Lorsqu'on travaillait au CNET dans les années 80, et si l'on était familier des laboratoires et "paillasses" des chercheurs, on avait dix à quinze ans d'avances sur les techniques usuelles les plus pointues. J'ai découvert en laboratoire la carte rayonnante, le visiophone, le protocole ATM, sans parler des réflexions sur l'audiovisuel à l'occasion de la modélisation des réseaux câblés, ni des réflexions sur l'interconnexion des réseaux locaux à l'occasion du RNIS. L'Internet, qui a pris par surprise les télécommunicants français, a permis de concrétiser plus vite que prévu certaines de ces réflexions.

Les possibilités ainsi offertes étaient cependant largement méconnues des acteurs économiques. Le moins que l'on puisse dire, c'est que l'on était en régime d'information imparfaite. Leur pleine utilisation supposait une conscience de l'évolution du possible et la reformulation correspondante de la stratégie des entreprises. J'ai donc monté des entreprises de conseil avec quelques autres ingénieurs du CNET : ce furent Arcome en 1989, Eutelis de 1990 à 1997. Nous y avons fait du bon travail et appris beaucoup de choses en compagnie de nos clients. Par ailleurs, passer de la fonction publique à la vie d'entreprise a été instructif.

Durant ces dernières années je me suis spécialisé sur l'architecture des systèmes d'information que je pratique désormais en "free lance". J'ai découvert sans trop m'étonner ces obstacles que l'on qualifie pudiquement de "culturels", et qu'il faut traiter sans complaisance mais avec pondération.

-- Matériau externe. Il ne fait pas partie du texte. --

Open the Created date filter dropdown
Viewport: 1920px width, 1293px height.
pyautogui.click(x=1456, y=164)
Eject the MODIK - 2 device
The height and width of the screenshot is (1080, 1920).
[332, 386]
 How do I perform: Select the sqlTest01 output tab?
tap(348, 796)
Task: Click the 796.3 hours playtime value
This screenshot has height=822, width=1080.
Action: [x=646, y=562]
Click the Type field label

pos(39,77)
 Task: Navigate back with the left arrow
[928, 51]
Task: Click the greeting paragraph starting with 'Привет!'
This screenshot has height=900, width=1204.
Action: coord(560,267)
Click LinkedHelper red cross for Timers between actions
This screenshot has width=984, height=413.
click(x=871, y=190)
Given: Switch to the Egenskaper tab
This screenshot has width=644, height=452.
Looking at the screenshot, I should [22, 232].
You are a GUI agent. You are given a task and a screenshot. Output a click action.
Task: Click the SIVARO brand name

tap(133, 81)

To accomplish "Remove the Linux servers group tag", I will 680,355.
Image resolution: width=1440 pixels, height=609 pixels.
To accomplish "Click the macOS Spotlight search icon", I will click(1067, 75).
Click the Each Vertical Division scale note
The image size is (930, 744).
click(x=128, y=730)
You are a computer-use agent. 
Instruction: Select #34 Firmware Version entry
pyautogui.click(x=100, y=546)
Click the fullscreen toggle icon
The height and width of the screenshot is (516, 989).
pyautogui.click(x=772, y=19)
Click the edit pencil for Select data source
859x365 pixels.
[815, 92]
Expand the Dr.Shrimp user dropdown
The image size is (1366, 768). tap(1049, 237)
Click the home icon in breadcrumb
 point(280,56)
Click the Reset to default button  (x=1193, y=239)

L'évolution actuelle de l'informatique me satisfait : avec UML, les langages objet comme Java, le middleware Corba, les outils d'administration des données, le nouveau partage des responsabilité entre maîtrise d'ouvrage et maîtrise d'œuvre, le groupware, nous voyons se mettre en place des formes d'organisation qui permettent une adéquation fine et souple aux stratégies des entreprises. Le mythe de l'automatisation totale est révolu ; nous vivons dans le monde de l'assisté par ordinateur. Il fournit des outils puissants au discernement et à la volonté ; seule est automatisée la partie du travail qui correspond aux talents de l'ordinateur (tris massifs et rapides, tâches répétitives, chaînes de calcul etc.), l'autre s'accomplissant dans le cerveau d'êtres humains responsables. Réussir cette articulation délicate et puissante, tel est l'enjeu.

Cela se fera : la maturité des réflexions est remarquable, et l'on est frappé par exemple par les progrès qu'a faits le CIGREF.

Il faut toutefois que cela se fasse pour un coût d'apprentissage minimal, sans trop perdre de temps, et que la nouvelle économie qui en résultera soit vivable. Ici les préoccupations économiques et techniques s'enrichissent des dimensions civique et éthique.